В комнату часто раскрывалась дверь. Показывалось то лицо мастера, то рабочего, приходившего к начальнику цеха за указанием или <с> жалобой. Лица эти быстро скрывались, но выражение их не менялось, какие бы исступленные возгласы ни издавал Коротков. Дни и люди были как сгущенный спирт: он может и гореть, и опьянять, все зависит от среды, но как бы там ни было, он увеличивает движение и пламя, и это всем понятно.
— Какую ж от меня зарядку? Сам я заряжен, верно, а другим…
— Не замечаете? Вот это и хорошо! Едва лишь вы заметите, что способны заряжать других, эта способность ослабнет в вас. Отдайтесь ненависти, Матвей! Ненависть спасет Россию!
— Ненависть поддерживает. Спасает только любовь, — сказал Силигура.
— Любовь? К врагу? — Состояние гнева, охватившее Kopoткова, так усилилось, что он не мог больше говорить и упал грудью на стол. Выпучив глаза, раскинув руки, он только глазами мог спрашивать Силигуру: «И ты осмелился так мне сказать?» Все замашки Короткова ужасно нравились Матвею.
— Прежде чем говорить о любви к врагу, надо хорошенько научиться любить друг друга, — сказал Силигура.
— Важная мысль, важная! Но прежде чем говорить друг о друге, давайте покончим с врагами! Я почему обращаюсь к пролетарскому чувству? А потому, что они, подлецы, пусть и не вздумают прикрываться, в случае чего, пролетарской революцией…
— Пролетарскую революцию делают не убийцы, — сказал Матвей.
— Делать не делают, но приделаться к ней стараются. Есть обеденный стол. А есть еще запасная доска для стола, когда его раздвигают, надставка. Не разрешайте вашим домашним, Матвей, вынимать надставку для немца. Вы идете верным аллюром. Не искажайте его! И еще хочу спросить, в развитие мысли Силигуры. Славянство для вас, Матвей Потапыч, что такое? Национальное явление или внеклассовое?
Матвей думал, водя тупой стороной карандаша по столу.
Коротков с нетерпением ждал. Силигура, скрестив руки, глядел в окно.
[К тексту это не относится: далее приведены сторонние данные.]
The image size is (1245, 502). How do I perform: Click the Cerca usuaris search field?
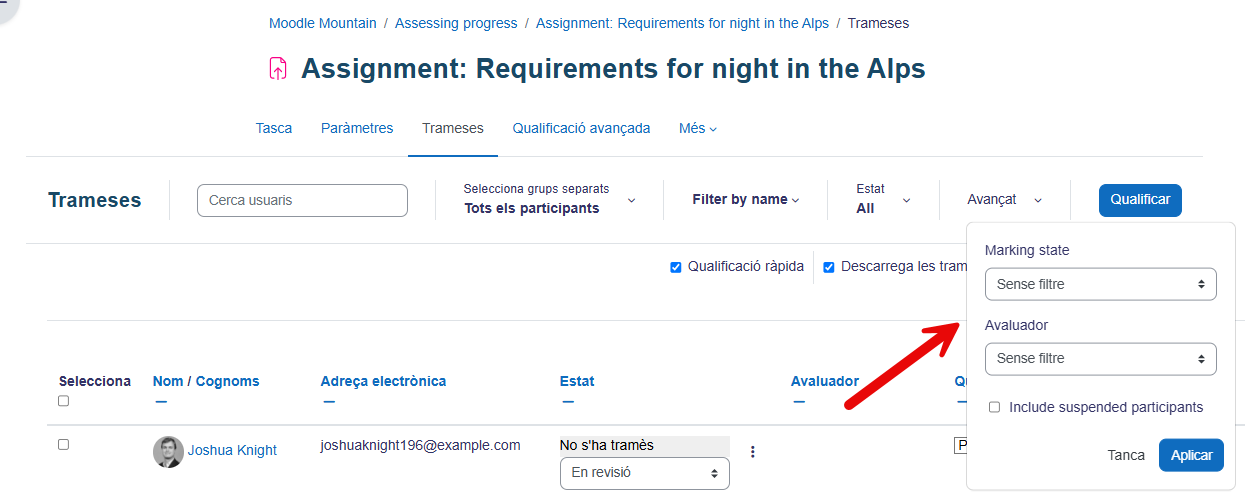[303, 200]
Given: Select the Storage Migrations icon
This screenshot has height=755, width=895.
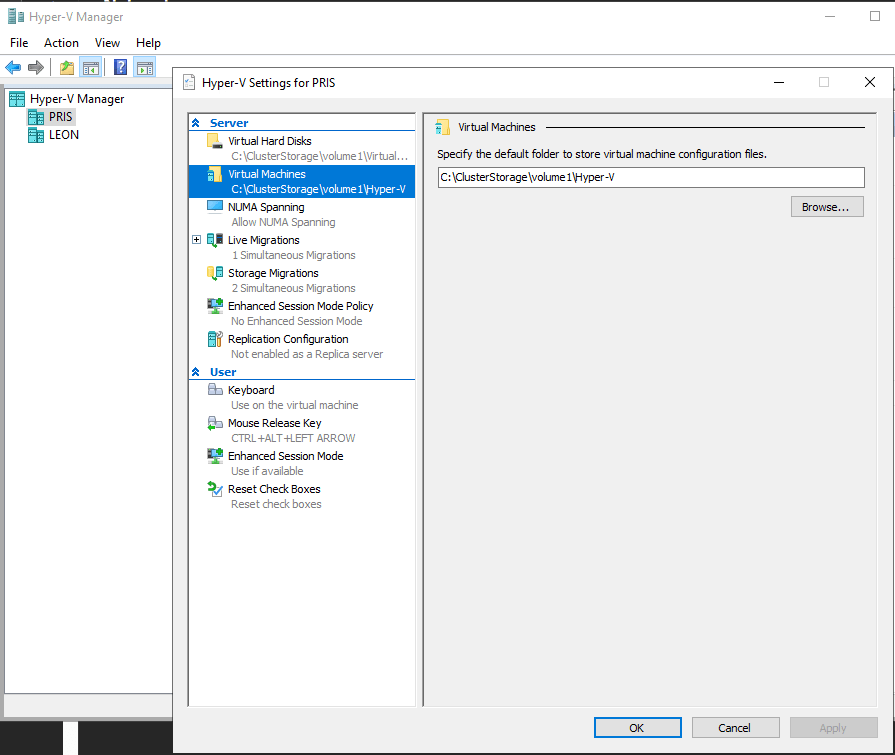Looking at the screenshot, I should [214, 273].
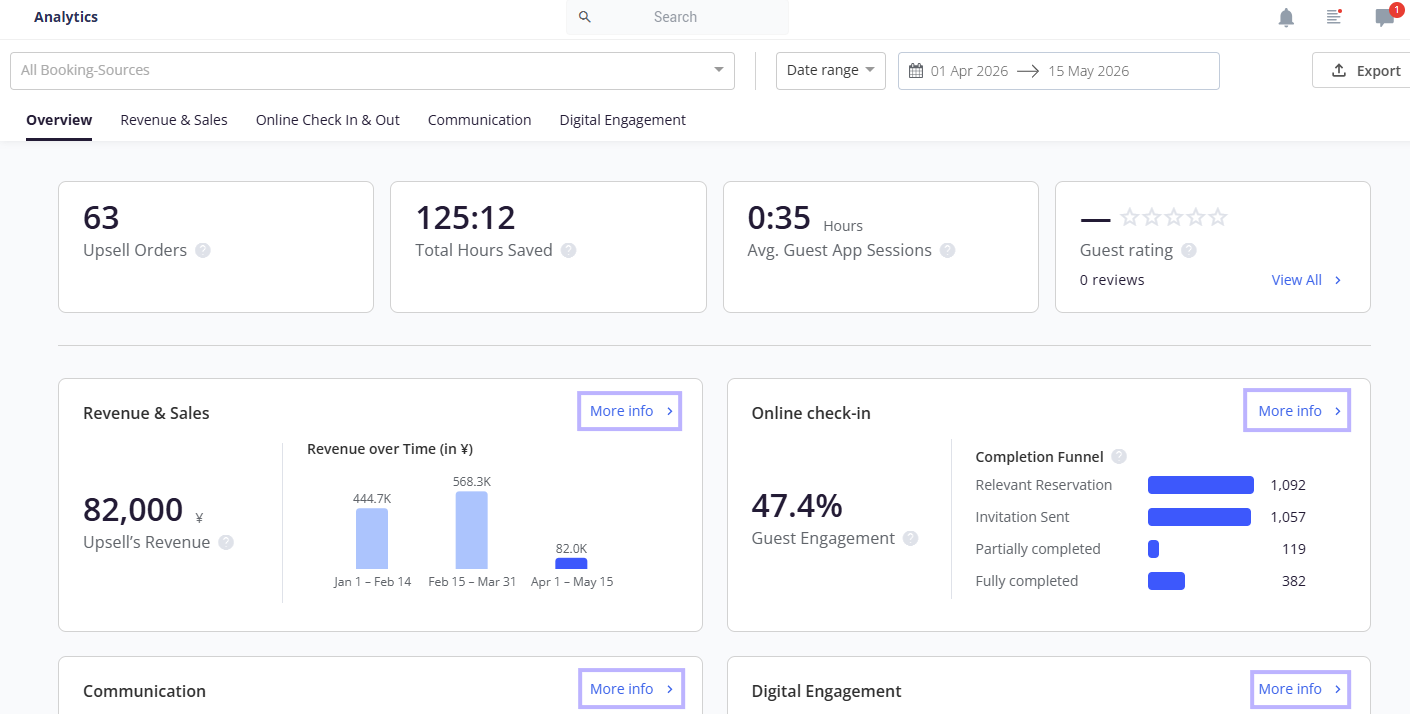Image resolution: width=1410 pixels, height=714 pixels.
Task: Open More info for Online check-in
Action: tap(1298, 411)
— Национальное, раз я его язык понимаю, — сказал Матвей, — и раз много о нем с сочувствием думаю. Вот вы стали говорить о славянстве. А у меня в сердце екнуло. Почему мы так, вдруг, заговорили о нем, отчего загорелись? Да где нарыв, туда волос упади — и то больно. Очень славяне страдают, вот мы и заговорили. Война, с одной стороны, и жестока, убивает многое хорошее, а с другой, — рождает милосердие. И я прямо говорю: не боюсь этого слова — милосердие.
— Дверь в жестокость и в милосердие одна и та же? — спросил Силигура.
Коротков, вытянув к Матвею шею, воскликнул:
— Силигура, убирайся, не мешай! Он сказал великое слово, перед которым, как перед вождем, мы должны снять шапки. Милосердие к человеку и ненависть к зверю ведет нас! Вот что главное. Кто такой сейчас славянин, почему о нем разговоры? Потому что это наиболее угнетенный, это тот человек, которого немцы вставляют первым знаком в свою азбуку рабства. Славянин! Человек, принявший страдание во имя человечества и во имя его поднявший меч! Какую угодно сумму исчислений назначайте, но вы не измерите размеров и силы его подвига. Он — славянин. Слышите? Тысячелетия открывают поэтам неограниченный кредит на прославление славянина!